SOURCE RECORDS:
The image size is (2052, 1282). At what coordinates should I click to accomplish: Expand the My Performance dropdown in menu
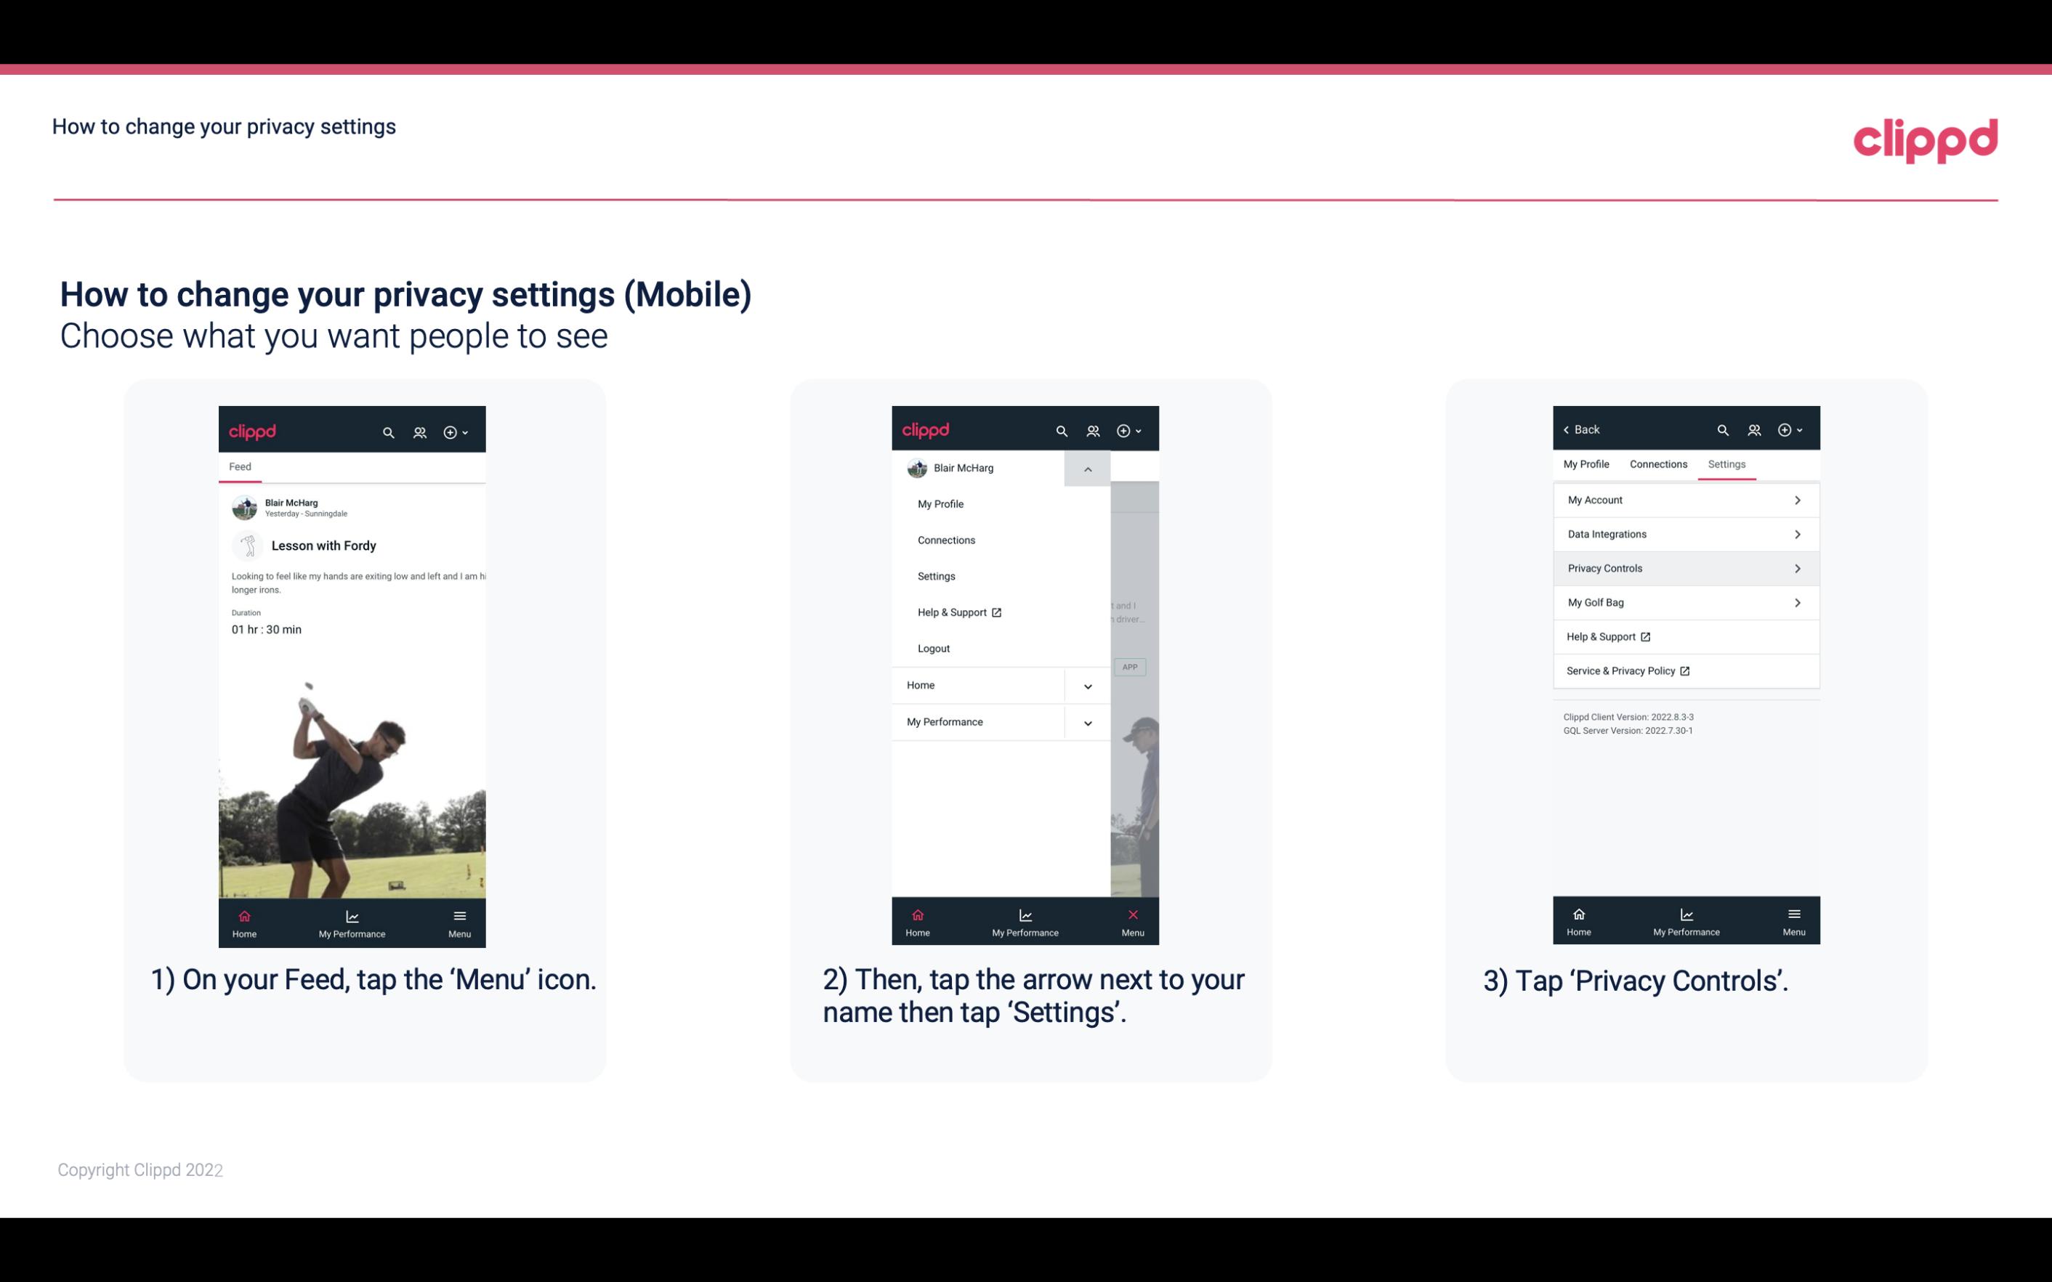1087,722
==
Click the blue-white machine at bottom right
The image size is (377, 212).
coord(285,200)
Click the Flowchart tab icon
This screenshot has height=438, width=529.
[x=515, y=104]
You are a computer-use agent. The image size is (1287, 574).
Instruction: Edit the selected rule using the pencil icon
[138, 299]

EXERCISE REQUIREMENTS: Pull out each line of the material above that contains the string "image", copying those lines in full.

SOLUTION TO THE EXERCISE:
The image size is (2052, 1282). At what coordinates should I click to accomplish: Expand the My Performance dropdown in menu
The image size is (377, 212).
You are a computer-use agent. The image size is (1287, 574).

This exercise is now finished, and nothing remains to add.